__Exercise__. Task for the records below: please copy exactly, and only, the lines from the one containing "Click the sparkle generate button" to the last line, both included, leaving out the pictures.
⟨
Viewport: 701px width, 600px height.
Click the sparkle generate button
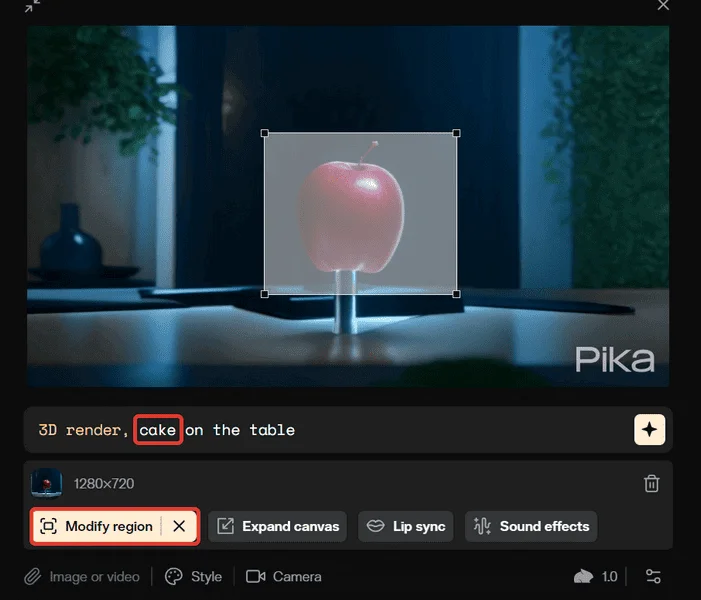click(x=649, y=430)
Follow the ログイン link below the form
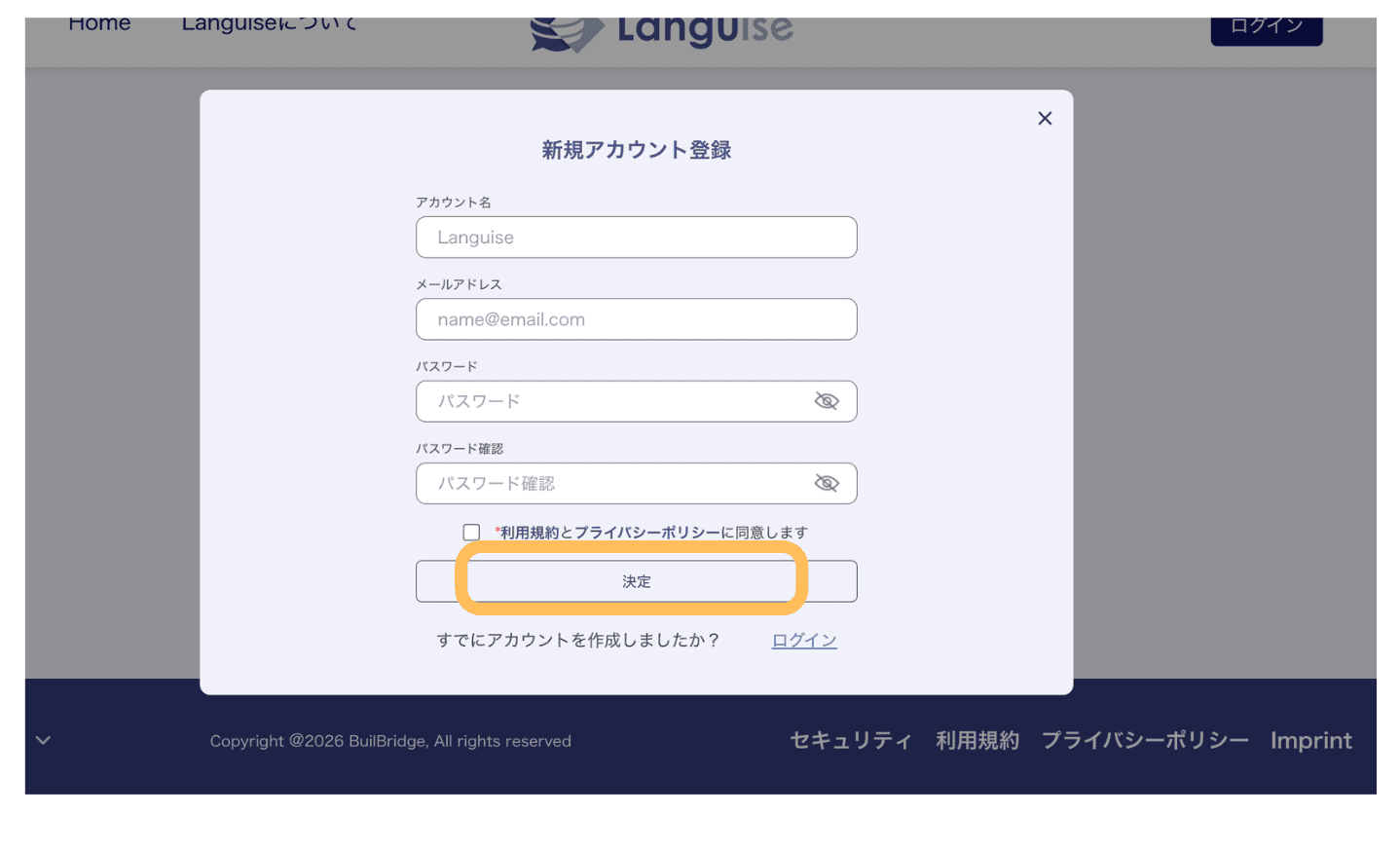The height and width of the screenshot is (851, 1400). (803, 641)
⟩
__Answer box__.
Click the sparkle generate button
click(x=649, y=430)
Follow the ログイン link below the form
The height and width of the screenshot is (851, 1400). (803, 641)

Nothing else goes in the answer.